Half-life of radioactive decay is the time required for a radioactive sample to decay to one half of the atomic nucleus. From the half-life of the reaction, the value of k can be easily determined.

                             $\begin{array}{l}{\text{t}}_{\text{1/2}}\text{=}\frac{\text{0}\text{.693}}{\text{k}}\\ \text{k}\text{=}\frac{\text{0}\text{.693}}{{\text{t}}_{\text{1/2}}}\end{array}$

Here the half lie of strontium 90 is 29.1years.
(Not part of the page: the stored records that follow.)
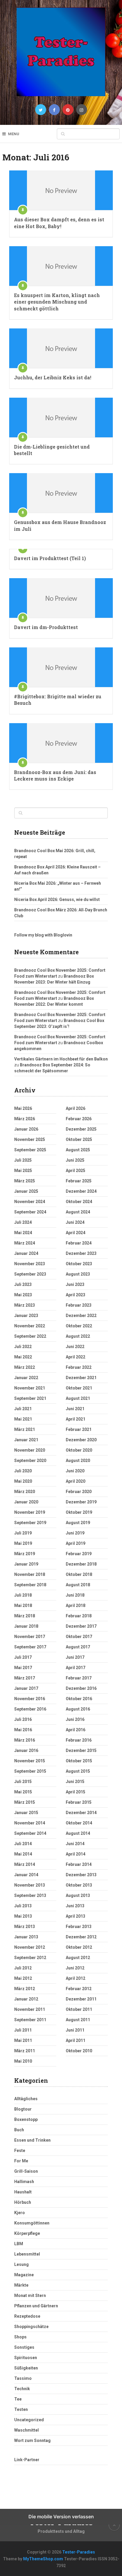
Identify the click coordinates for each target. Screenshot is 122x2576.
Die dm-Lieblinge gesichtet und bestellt (52, 450)
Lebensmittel (27, 2254)
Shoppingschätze (31, 2326)
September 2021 (30, 1398)
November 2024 (29, 1201)
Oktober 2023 (79, 1263)
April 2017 (75, 1667)
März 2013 (24, 1926)
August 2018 (78, 1584)
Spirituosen (25, 2357)
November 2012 (29, 1947)
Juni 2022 (75, 1346)
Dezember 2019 (81, 1502)
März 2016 (24, 1740)
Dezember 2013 (81, 1874)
So, the value of k in ${\text{s}}^{\text{-1}}$,

$\begin{array}{l}\text{k}\text{=}\left(\frac{\text{0}\text{.693}}{\text{29}\text{.1 years}}\text{×}\frac{\text{1}\text{yr}}{\text{365}\text{d}}\text{×}\frac{\text{1}\text{d}}{\text{24}\text{h}}\text{×}\frac{\text{1}\text{h}}{\text{3600s}}\right)\\ \text{=}\text{7}\text{.55}\text{×}{\text{10}}^{\text{-10}}{\text{s}}^{\text{-1}}\end{array}$

To determine: radioactivity in millicuries of 15.6 mg of ${}^{\text{90}}\text{Sr}$

$\text{Radioactivity in millicuries (mCi)}\text{=}\text{2}\text{.12}{\text{× 10}}^{\text{3}}\text{mCi}$

Radioactive decay is in the first order kinetics. Rate of radioactive decay at a time t is,

$\begin{array}{l}Rateofdecayatatime\text{R = k N}\\ \text{k-}\text{First}\text{order}\text{rate}{\text{constant and its unit is t}}^{-1}\\ \text{N-}\text{number}\text{of}\text{radioactive}\text{nuclei}\text{present}\text{at}\text{time}\text{'t}\end{array}$

The value of N can be determined as follows, given mass of ${}^{\text{90}}\text{Sr}$ is 15.6 mg

$\text{15}\text{.6}\text{mg}\text{=}\frac{\text{15}\text{.6}}{\text{1000}}\text{=}\text{0}\text{.0156}$ g

So, $\begin{array}{l}\text{N=}\left(\text{0}\text{.0156}\text{g}{}^{\text{90}}\text{Sr}\text{×}\frac{\text{1}\text{mol}}{\text{90}\text{g}{}^{\text{90}}\text{Sr}}\text{×}\frac{\text{6}{\text{.022×10}}^{\text{23}}\text{atom}}{\text{1}\text{mol}}\right)\\ \text{=}\text{1}\text{.04}{\text{×10}}^{\text{20}}\text{atoms}\end{array}$

From the value of k and N, R can be calculated as follows;

Here in the case of ${}^{\text{90}}\text{Sr}$, $\text{k=}\text{7}\text{.55×}{\text{10}}^{\text{-10}}{\text{s}}^{\text{-1}}$ and $\text{N=}\text{1}\text{.04}\text{×}{\text{10}}^{\text{20}}\text{atoms}$

$\begin{array}{l}\text{R = k}\text{N}\\ \text{=}\text{7}\text{.55×}{\text{10}}^{\text{-10}}{\text{s}}^{\text{-1}}\text{×}\text{1}\text{.04}\text{×}{\text{10}}^{\text{20}}\text{atoms}\\ \text{=}\text{7}\text{.85}\text{×}{\text{10}}^{\text{10}}\text{atoms/second}\text{=}\text{7}\text{.85}{\text{×10}}^{\text{10}}\text{disintegration/s}\end{array}$

$\begin{array}{l}\text{A}\text{curie}\text{is}\text{defined}\text{as}\text{3}\text{.70}\text{×}{\text{10}}^{\text{10}}\text{disintegrations}\text{persecond}\\ \text{So,theactivity}\text{in}\text{curies}\text{is:}\\ \text{Radioactivity}\text{in}\text{millicuries}\text{(mCi)}\text{=}\text{(7}\text{.85}{\text{×10}}^{\text{10}}\text{disintegration/s)}\left(\frac{\text{1}\text{Ci}}{\text{3}\text{.70}\text{×}{\text{10}}^{\text{10}}\text{disintegrations}\text{/second}}\right)\\ \text{=}\text{2}\text{.12}\text{Ci}\text{=}\text{2}\text{.12}{\text{×10}}^{\text{3}}\text{m}\text{C}\text{i}\end{array}$

Conclusion

It is calculated the radioactivity in millicuries of 15.6 mg of ${}^{\text{90}}\text{Sr}$ and it is  explained the reason for the dangerous behavior of this isotope.